• [What is expected]:
Copy the full passage on heartbreak below word for word, changing nothing.

• [Source text]:
Remember the commercial that made the line, “I’ve fallen and I can’t get up” famous? It came out in the late 80’s and was promoting a medic alert system for senior citizens who lived alone. At the touch of a button on a device they wore around their necks they had help instantly on the way and their loved ones were notified. When it comes to heartbreak, don’t you wish you could have something like this at your fingertips? Watch the old commercial below:
Your heart hurts. The pain goes deep and it’s difficult to put into words. When you are letting someone go after a break-up, there can be a steady dull ache for days and days and, every time a memory hits you out of the blue, it’s like a knife being stuck right through you.
What do you do? Our reactions can be surprising and very “inconvenient” for the time and place. Torrents of tears, rage, a sudden withdrawal into privacy and darkness… It’s crucial at this time to have “help” buttons to push so you know that, as soon as you can, you can work through this one memory, this one reminder that your life is drastically changing or that someone doesn’t love you anymore.
The book that I found to be filled with many practical pointers for actively working through my loss is called, “Mars and Venus: Starting Over” by Dr. John Gray. In it he teaches you to focus on four emotions that take you into your heart. Honesty is key. Facing what hurts is most important because, in order to get to the other side of the pain, you must go through it. Avoiding, pushing it away, covering it over with other things only sets you back and delays your freedom from it.
So, do this: Find a great journal and start writing every chance you get. No need to be flowery – simple statement are fine. Every time you hurt, talk to your journal using these statements:
I am angry that….
Many things about a broken heart make you crazy. Often we put the lid on the pot of emotions so that we don’t see what’s really happening. Anger is that lid and it helps us to survive because anger drives us forward into action even if it’s to throw something or raise our voices. Admitting you are angry can lead you into what’s really going on so go on – let out what is really ticking you off! For example:Many things about a broken heart make you crazy. Often we put the lid on the pot of emotions so that we don’t see what’s really happening. Anger is that lid and it helps us to survive because anger drives us forward into action even if it’s to throw something or raise our voices. Admitting you are angry can lead you into what’s really going on so go on – let out what is really ticking you off. For example:
I am angry that you left me.

• [Input data]:
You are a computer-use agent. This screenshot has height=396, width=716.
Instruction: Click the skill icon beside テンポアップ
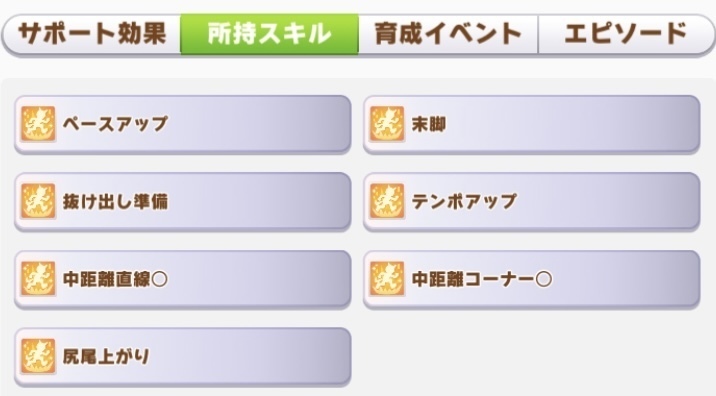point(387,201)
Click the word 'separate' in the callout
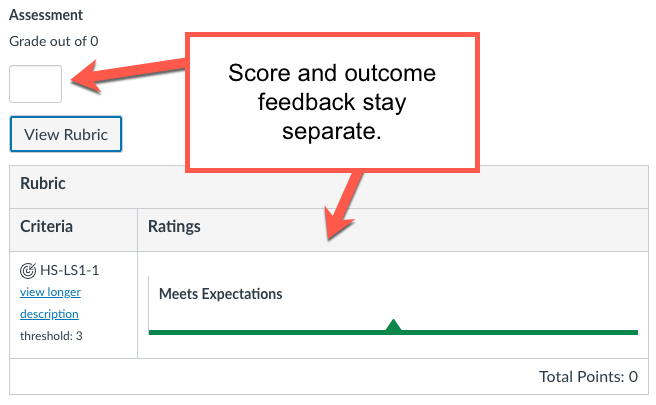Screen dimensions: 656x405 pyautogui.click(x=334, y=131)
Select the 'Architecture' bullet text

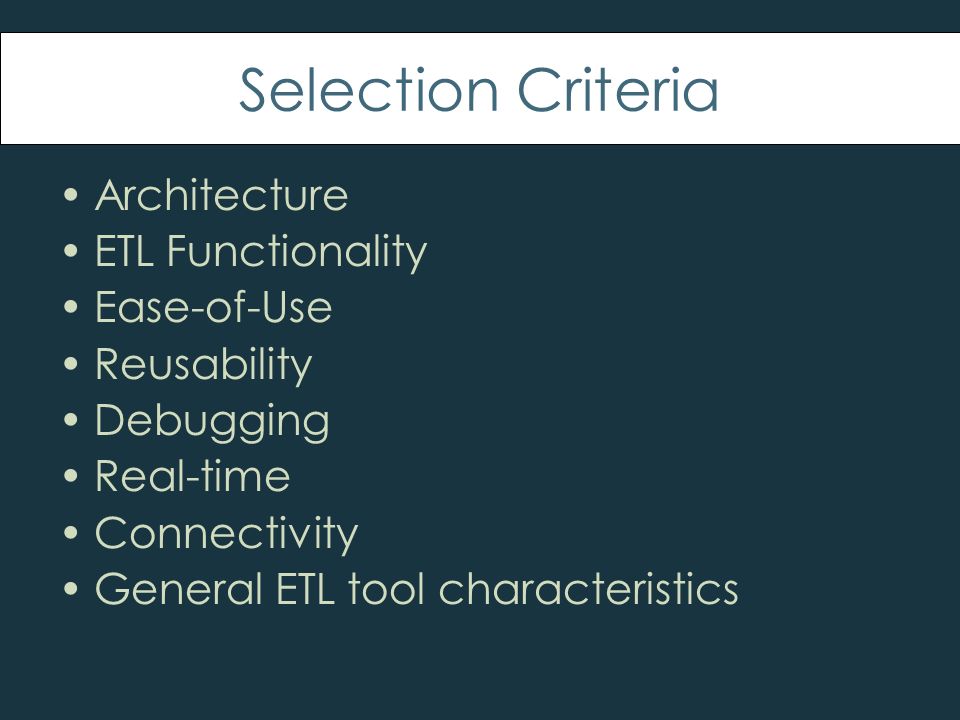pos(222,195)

* * *

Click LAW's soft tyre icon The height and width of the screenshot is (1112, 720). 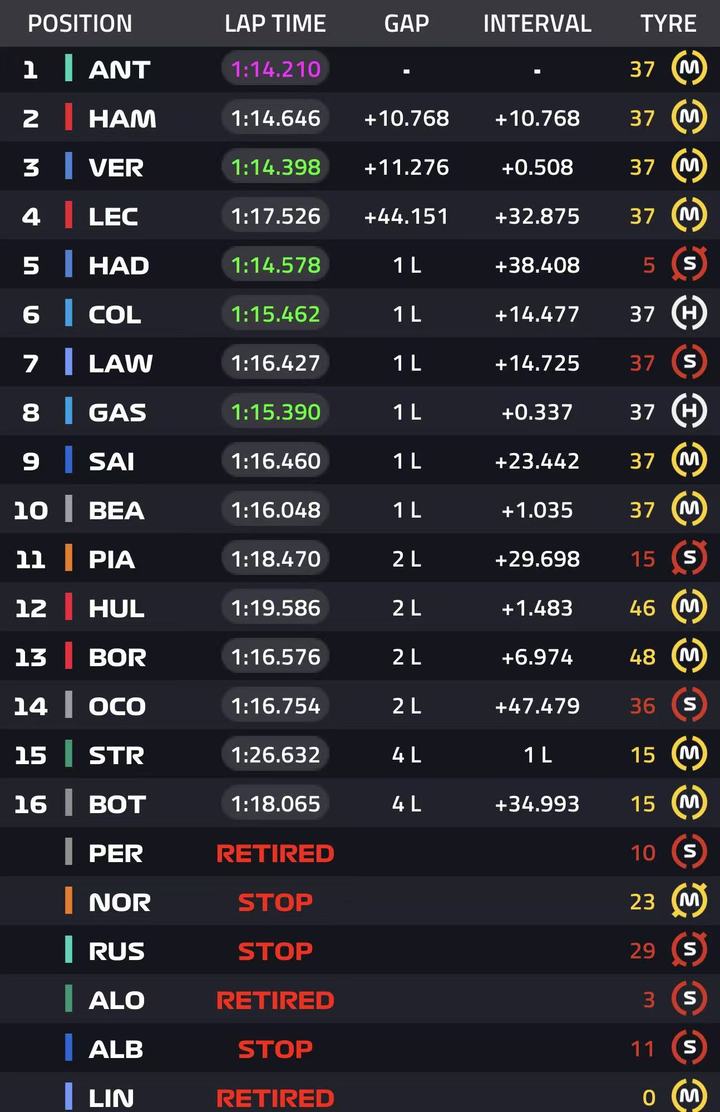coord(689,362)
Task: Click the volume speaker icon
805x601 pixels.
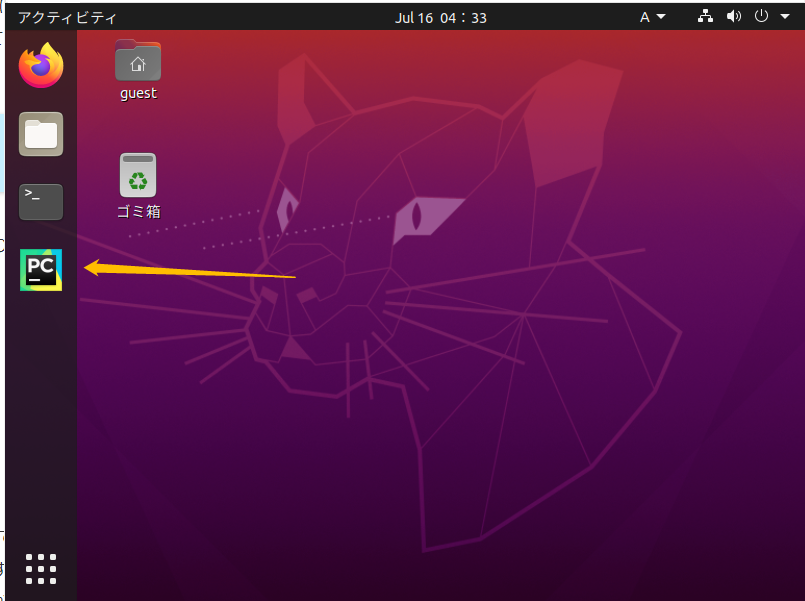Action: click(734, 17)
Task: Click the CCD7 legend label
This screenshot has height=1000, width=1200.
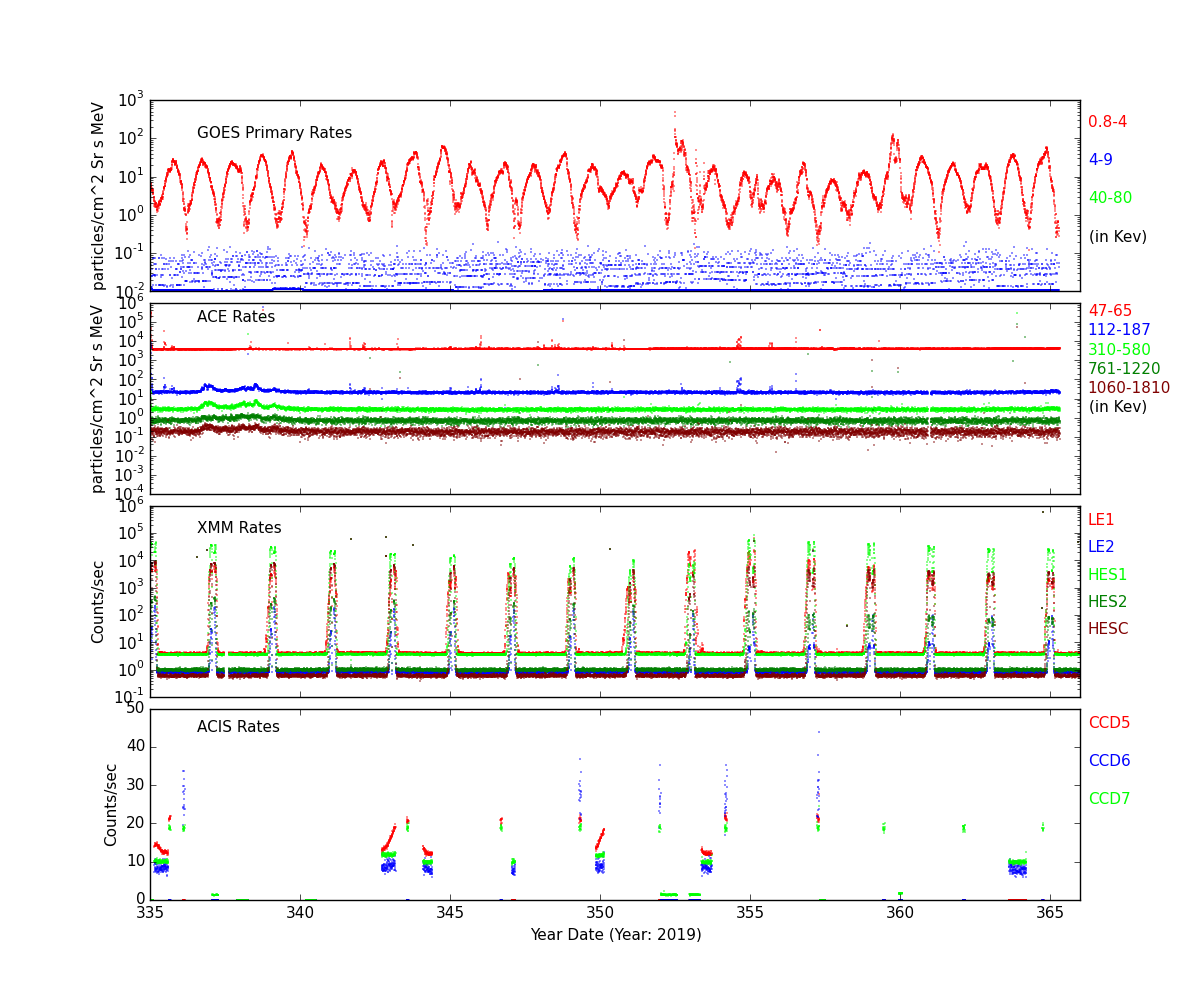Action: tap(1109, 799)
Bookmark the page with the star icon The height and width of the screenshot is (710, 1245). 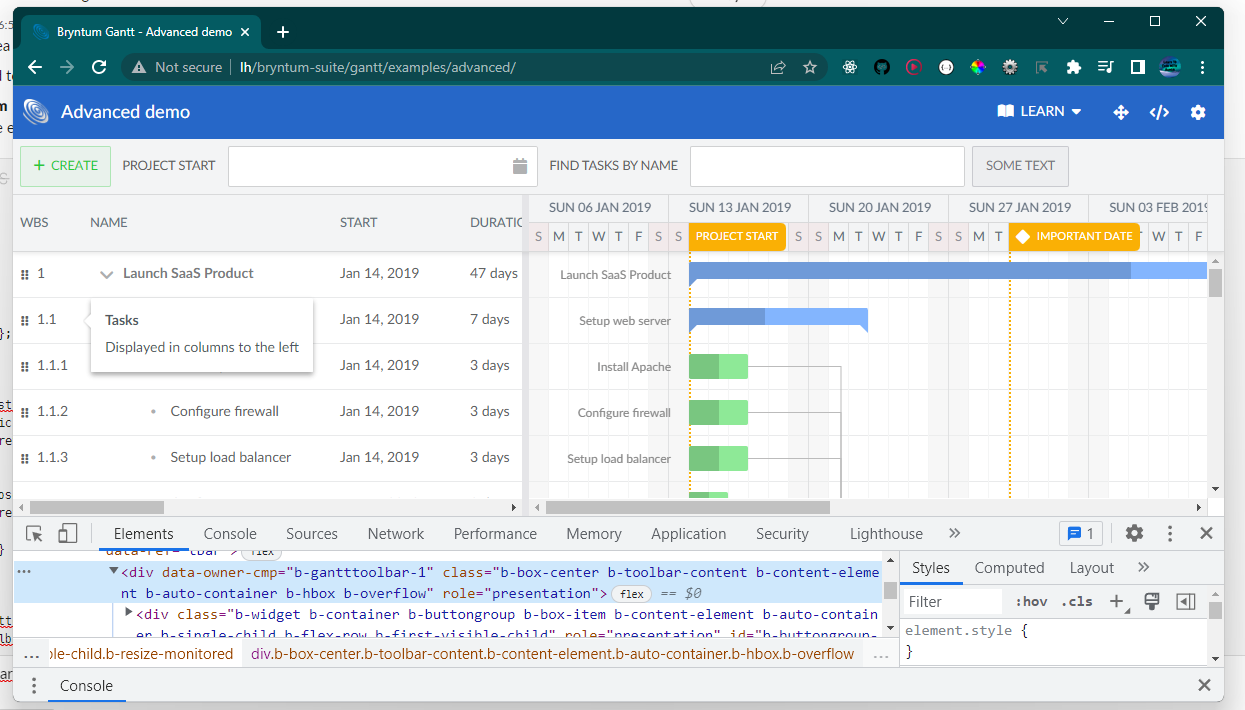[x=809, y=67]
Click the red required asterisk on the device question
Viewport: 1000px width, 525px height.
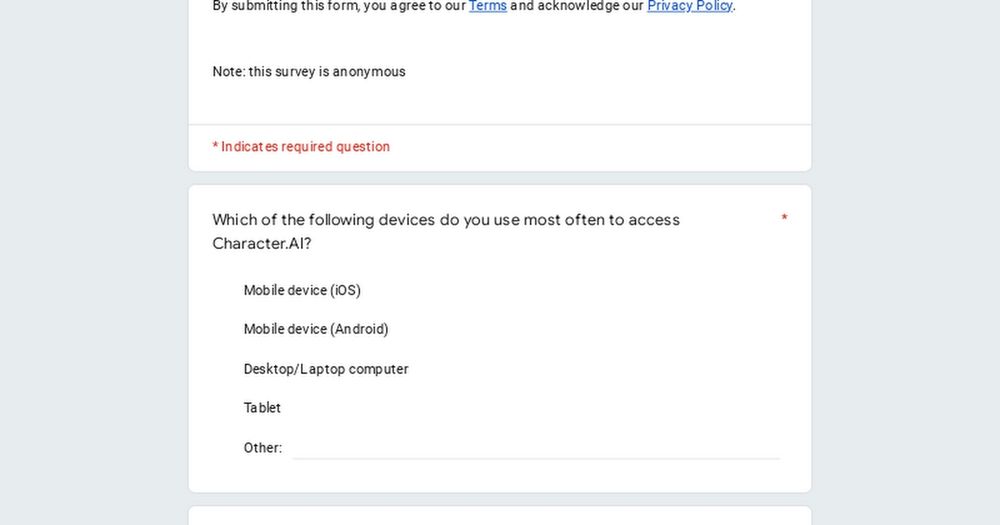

==

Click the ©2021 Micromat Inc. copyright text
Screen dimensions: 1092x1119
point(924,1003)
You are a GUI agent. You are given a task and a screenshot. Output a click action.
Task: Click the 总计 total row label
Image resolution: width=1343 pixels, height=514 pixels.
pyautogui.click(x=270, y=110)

• [Written answer]:
Remember the commercial that made the line, “I’ve fallen and I can’t get up” famous? It came out in the late 80’s and was promoting a medic alert system for senior citizens who lived alone. At the touch of a button on a device they wore around their necks they had help instantly on the way and their loved ones were notified. When it comes to heartbreak, don’t you wish you could have something like this at your fingertips? Watch the old commercial below:
Your heart hurts. The pain goes deep and it’s difficult to put into words. When you are letting someone go after a break-up, there can be a steady dull ache for days and days and, every time a memory hits you out of the blue, it’s like a knife being stuck right through you.
What do you do? Our reactions can be surprising and very “inconvenient” for the time and place. Torrents of tears, rage, a sudden withdrawal into privacy and darkness… It’s crucial at this time to have “help” buttons to push so you know that, as soon as you can, you can work through this one memory, this one reminder that your life is drastically changing or that someone doesn’t love you anymore.
The book that I found to be filled with many practical pointers for actively working through my loss is called, “Mars and Venus: Starting Over” by Dr. John Gray. In it he teaches you to focus on four emotions that take you into your heart. Honesty is key. Facing what hurts is most important because, in order to get to the other side of the pain, you must go through it. Avoiding, pushing it away, covering it over with other things only sets you back and delays your freedom from it.
So, do this: Find a great journal and start writing every chance you get. No need to be flowery – simple statement are fine. Every time you hurt, talk to your journal using these statements:
I am angry that….
Many things about a broken heart make you crazy. Often we put the lid on the pot of emotions so that we don’t see what’s really happening. Anger is that lid and it helps us to survive because anger drives us forward into action even if it’s to throw something or raise our voices. Admitting you are angry can lead you into what’s really going on so go on – let out what is really ticking you off! For example:Many things about a broken heart make you crazy. Often we put the lid on the pot of emotions so that we don’t see what’s really happening. Anger is that lid and it helps us to survive because anger drives us forward into action even if it’s to throw something or raise our voices. Admitting you are angry can lead you into what’s really going on so go on – let out what is really ticking you off. For example:
I am angry that you left me.